- TASK DIRECTIONS: Once the line containing "Given: Open WeChat from the taskbar" is found, set down that line and each one after it exactly, through the end of the entries.

[Pixel coordinate grounding data]
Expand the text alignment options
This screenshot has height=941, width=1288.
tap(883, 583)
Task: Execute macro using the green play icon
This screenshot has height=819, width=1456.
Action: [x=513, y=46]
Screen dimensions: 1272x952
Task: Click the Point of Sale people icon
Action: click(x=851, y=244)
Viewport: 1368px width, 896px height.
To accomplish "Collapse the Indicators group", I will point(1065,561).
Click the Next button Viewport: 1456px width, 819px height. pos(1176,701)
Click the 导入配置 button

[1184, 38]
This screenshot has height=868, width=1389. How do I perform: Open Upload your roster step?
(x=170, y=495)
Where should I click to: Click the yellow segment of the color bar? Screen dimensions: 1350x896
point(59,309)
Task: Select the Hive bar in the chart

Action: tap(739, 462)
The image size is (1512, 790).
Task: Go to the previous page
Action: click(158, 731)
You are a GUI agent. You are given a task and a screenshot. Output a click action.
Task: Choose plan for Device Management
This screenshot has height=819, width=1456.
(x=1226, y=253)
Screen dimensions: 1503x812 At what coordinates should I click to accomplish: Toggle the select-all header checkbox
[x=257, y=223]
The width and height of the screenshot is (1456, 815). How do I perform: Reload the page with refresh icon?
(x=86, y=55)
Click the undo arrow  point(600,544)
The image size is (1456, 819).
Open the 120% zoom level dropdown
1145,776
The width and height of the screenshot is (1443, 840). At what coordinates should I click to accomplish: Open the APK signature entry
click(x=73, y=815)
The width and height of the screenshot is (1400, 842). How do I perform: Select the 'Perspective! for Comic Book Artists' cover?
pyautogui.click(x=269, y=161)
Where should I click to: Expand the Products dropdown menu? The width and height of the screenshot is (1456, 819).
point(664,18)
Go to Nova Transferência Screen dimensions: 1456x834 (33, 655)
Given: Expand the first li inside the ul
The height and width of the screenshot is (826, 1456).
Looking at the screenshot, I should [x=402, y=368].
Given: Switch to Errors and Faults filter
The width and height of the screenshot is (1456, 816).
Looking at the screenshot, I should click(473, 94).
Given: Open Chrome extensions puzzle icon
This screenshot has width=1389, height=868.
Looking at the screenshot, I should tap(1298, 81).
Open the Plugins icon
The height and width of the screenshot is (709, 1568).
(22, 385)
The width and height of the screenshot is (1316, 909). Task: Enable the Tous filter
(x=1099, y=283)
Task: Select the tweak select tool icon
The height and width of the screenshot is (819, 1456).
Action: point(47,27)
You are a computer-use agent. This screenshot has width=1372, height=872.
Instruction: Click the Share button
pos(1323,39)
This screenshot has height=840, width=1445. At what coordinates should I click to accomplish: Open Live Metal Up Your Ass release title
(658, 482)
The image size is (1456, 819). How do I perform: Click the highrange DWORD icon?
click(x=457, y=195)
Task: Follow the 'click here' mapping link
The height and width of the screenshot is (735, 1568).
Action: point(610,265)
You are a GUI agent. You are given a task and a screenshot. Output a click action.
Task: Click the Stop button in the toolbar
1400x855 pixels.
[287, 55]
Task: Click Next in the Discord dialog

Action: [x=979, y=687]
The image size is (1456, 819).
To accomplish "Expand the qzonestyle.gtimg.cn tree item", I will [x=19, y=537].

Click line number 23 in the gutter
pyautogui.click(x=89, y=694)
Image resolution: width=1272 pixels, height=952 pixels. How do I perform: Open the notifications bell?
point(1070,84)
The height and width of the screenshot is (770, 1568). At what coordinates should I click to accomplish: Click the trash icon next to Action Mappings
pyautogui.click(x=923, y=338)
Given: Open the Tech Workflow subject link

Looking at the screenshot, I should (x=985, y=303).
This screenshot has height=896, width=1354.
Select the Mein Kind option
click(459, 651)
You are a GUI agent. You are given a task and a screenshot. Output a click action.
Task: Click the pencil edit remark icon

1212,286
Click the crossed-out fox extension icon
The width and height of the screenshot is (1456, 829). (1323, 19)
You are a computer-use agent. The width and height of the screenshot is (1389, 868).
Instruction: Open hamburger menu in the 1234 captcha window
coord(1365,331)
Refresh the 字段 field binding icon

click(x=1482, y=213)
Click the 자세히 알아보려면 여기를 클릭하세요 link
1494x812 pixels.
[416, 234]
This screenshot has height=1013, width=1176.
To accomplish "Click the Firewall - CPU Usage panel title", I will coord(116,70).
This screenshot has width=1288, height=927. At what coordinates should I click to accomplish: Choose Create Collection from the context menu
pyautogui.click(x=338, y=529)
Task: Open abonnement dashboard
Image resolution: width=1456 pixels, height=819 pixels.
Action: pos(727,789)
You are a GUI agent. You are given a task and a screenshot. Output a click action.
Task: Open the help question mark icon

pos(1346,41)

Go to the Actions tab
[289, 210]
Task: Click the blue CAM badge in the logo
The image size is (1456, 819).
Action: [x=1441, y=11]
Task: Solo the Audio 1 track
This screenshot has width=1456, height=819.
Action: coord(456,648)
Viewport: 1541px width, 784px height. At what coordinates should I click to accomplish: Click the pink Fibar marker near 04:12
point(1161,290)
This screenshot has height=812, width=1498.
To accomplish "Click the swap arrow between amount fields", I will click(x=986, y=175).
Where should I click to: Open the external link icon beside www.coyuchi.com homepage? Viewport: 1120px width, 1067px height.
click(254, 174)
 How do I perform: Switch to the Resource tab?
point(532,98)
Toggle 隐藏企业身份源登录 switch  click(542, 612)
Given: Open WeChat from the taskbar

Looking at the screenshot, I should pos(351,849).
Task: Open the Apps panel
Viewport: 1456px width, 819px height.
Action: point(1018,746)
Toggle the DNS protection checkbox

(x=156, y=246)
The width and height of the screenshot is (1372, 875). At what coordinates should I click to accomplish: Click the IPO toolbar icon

- THE ANSWER:
Given: Open WeChat from the taskbar

Looking at the screenshot, I should pos(351,849).
Task: Open the Apps panel
Viewport: 1456px width, 819px height.
Action: point(1018,746)
Toggle the DNS protection checkbox

(x=156, y=246)
The width and height of the screenshot is (1372, 875). At what coordinates should I click to accomplish: Click the IPO toolbar icon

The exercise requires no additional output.